§ **PROBLEM SET**
1. List every person named in the Cape League text.
2. From the Cape League text, copy the stretch from "Licini, the former" through "the White Sox." word for word.

Tamagini told the players they were never forgotten, but it seemed obvious the players never forget the Cape either. All had vivid, fond memories — of their host family, of baseball and other Cape enticements.
Morris, the league MVP in 1981, thanked his Wareham manager, Joe Arnold, for pushing him to succeed.
"My first two weeks playing here I was very nervous, intimidated, overwhelmed. I was hitting about .150. Arnold walked up to me one day at batting practice and said he wanted to tell me two things. 'I'd like you to lower your hands,' he said and walked away. I asked him what the second thing was. 'You're the best player in the league. I suggest you start acting like it.'
"That night I got three hits, six weeks later I made a run at the batting title, six months later I was drafted in the first round and 26 years later I'm here. Joe, thank you for holding the mirror up."
Licini, the former Notre Dame star, was a power-hitting Cape League MVP for Bourne in 1968, and parlayed that into being an 11th-round pick of the White Sox.
He was introduced by his wife, Debbie, who quickly got the crowd on her side by joking, "My husband now tells me I'm the wife of a Hall of Famer."

§ **SUPPLIED INFORMATION**
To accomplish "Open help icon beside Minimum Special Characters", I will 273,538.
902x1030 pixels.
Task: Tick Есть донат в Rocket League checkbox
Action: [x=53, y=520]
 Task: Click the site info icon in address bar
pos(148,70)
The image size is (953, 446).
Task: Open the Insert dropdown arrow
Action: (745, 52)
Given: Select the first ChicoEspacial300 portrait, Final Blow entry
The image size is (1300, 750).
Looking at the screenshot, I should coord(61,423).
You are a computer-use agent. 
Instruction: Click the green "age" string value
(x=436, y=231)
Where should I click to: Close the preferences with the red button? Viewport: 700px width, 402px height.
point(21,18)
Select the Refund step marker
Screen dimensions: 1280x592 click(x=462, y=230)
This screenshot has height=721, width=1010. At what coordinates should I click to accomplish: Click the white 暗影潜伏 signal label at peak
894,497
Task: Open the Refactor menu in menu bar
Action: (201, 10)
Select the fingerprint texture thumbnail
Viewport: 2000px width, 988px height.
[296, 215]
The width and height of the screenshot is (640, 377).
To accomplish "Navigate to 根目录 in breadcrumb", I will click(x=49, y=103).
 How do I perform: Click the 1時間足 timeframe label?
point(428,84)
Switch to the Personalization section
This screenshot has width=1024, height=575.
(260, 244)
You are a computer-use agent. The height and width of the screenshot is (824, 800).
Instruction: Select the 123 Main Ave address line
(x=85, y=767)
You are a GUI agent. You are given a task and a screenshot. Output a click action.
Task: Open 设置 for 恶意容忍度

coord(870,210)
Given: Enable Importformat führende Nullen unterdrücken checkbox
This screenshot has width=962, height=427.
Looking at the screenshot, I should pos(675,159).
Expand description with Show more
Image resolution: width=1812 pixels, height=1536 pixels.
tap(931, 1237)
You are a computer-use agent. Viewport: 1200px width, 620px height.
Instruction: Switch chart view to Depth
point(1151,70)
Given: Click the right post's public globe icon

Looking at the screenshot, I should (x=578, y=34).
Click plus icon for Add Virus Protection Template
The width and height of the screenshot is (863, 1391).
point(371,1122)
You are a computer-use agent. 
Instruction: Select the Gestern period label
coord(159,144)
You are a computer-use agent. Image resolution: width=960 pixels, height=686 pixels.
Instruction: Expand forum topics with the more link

§ **ANSWERS TO THE PROBLEMS**
1. Tamagini, Morris, Joe Arnold, Licini, Debbie

2.
Licini, the former Notre Dame star, was a power-hitting Cape League MVP for Bourne in 1968, and parlayed that into being an 11th-round pick of the White Sox.